» **The records**:
Segment Open

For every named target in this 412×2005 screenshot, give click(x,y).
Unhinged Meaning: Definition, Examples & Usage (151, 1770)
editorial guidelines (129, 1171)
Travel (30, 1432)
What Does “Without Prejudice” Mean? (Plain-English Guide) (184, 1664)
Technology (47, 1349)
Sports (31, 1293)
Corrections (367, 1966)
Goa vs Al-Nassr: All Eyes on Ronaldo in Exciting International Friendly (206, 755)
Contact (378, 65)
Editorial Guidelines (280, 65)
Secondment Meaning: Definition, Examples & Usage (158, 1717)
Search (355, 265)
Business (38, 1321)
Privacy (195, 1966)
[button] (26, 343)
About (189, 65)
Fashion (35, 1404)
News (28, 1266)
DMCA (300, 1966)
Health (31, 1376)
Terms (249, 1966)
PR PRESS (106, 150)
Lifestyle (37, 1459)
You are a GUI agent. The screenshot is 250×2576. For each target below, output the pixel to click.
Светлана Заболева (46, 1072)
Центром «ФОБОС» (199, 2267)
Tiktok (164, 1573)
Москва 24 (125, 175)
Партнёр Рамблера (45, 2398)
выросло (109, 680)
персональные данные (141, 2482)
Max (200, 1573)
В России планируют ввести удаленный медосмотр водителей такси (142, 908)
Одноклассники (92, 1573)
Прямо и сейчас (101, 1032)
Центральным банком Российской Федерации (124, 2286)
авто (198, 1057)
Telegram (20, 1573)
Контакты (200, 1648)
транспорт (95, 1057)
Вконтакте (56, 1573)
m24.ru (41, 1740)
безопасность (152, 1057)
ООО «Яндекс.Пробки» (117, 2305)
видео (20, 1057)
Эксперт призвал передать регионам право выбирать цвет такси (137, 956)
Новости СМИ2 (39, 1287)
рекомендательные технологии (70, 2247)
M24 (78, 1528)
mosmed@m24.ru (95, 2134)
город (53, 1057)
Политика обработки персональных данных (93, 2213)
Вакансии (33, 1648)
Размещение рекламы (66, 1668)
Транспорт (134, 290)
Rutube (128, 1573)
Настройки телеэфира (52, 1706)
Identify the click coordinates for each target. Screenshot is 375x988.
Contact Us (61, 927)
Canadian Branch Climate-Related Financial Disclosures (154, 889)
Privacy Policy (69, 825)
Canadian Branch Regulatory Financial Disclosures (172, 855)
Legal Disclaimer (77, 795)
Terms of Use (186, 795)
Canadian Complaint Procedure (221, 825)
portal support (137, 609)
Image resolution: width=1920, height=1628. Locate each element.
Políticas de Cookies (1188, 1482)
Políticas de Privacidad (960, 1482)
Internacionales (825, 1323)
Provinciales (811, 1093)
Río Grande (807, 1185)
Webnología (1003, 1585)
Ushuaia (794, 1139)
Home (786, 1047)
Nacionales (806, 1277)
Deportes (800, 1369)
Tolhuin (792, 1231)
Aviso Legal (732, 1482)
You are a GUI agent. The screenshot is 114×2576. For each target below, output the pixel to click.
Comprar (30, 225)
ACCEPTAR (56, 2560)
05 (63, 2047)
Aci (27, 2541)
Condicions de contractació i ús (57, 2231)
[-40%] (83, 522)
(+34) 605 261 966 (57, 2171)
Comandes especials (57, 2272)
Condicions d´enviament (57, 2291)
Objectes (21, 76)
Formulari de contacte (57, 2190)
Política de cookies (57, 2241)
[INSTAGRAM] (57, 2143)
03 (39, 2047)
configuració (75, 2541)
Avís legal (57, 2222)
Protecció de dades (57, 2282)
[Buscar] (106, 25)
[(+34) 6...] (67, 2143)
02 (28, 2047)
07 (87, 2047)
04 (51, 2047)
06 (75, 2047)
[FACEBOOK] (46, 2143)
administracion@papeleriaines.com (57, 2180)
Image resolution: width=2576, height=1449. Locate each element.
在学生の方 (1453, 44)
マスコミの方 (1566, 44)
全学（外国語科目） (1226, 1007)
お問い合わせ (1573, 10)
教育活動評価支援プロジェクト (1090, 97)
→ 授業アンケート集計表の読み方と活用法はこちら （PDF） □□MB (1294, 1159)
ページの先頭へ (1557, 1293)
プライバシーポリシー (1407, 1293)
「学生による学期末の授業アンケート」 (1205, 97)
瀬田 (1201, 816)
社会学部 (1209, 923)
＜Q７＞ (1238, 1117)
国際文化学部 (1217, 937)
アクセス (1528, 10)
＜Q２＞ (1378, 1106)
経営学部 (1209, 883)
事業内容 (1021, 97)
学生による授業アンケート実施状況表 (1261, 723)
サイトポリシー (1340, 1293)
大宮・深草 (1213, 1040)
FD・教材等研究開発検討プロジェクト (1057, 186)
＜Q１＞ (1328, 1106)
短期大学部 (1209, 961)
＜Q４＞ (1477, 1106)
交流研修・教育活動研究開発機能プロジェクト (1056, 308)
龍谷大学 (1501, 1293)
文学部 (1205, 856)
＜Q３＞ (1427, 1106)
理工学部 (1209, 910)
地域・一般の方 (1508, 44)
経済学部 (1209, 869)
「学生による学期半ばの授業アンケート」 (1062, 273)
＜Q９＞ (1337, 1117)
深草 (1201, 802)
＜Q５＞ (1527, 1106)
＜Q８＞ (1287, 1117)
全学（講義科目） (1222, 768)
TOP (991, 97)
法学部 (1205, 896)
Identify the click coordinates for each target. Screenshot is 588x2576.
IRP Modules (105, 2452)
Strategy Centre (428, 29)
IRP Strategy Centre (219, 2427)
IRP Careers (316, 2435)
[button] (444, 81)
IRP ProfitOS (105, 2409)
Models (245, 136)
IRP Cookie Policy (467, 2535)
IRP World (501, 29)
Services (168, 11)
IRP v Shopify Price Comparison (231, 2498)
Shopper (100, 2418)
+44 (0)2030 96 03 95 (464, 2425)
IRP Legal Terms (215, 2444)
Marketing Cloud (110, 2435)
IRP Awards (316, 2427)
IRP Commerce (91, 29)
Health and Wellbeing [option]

Segment Closed

» **Task instructions**: Using the material above, transcribe exactly the lines from the line with "Одноклассники (92, 1573)" to the line with "Новости СМИ2 (39, 1287)"; both count, and nothing else goes in.

» **Answer space**:
Одноклассники (92, 1573)
Прямо и сейчас (101, 1032)
Центральным банком Российской Федерации (124, 2286)
авто (198, 1057)
Telegram (20, 1573)
Контакты (200, 1648)
транспорт (95, 1057)
Вконтакте (56, 1573)
m24.ru (41, 1740)
безопасность (152, 1057)
ООО «Яндекс.Пробки» (117, 2305)
видео (20, 1057)
Эксперт призвал передать регионам право выбирать цвет такси (137, 956)
Новости СМИ2 (39, 1287)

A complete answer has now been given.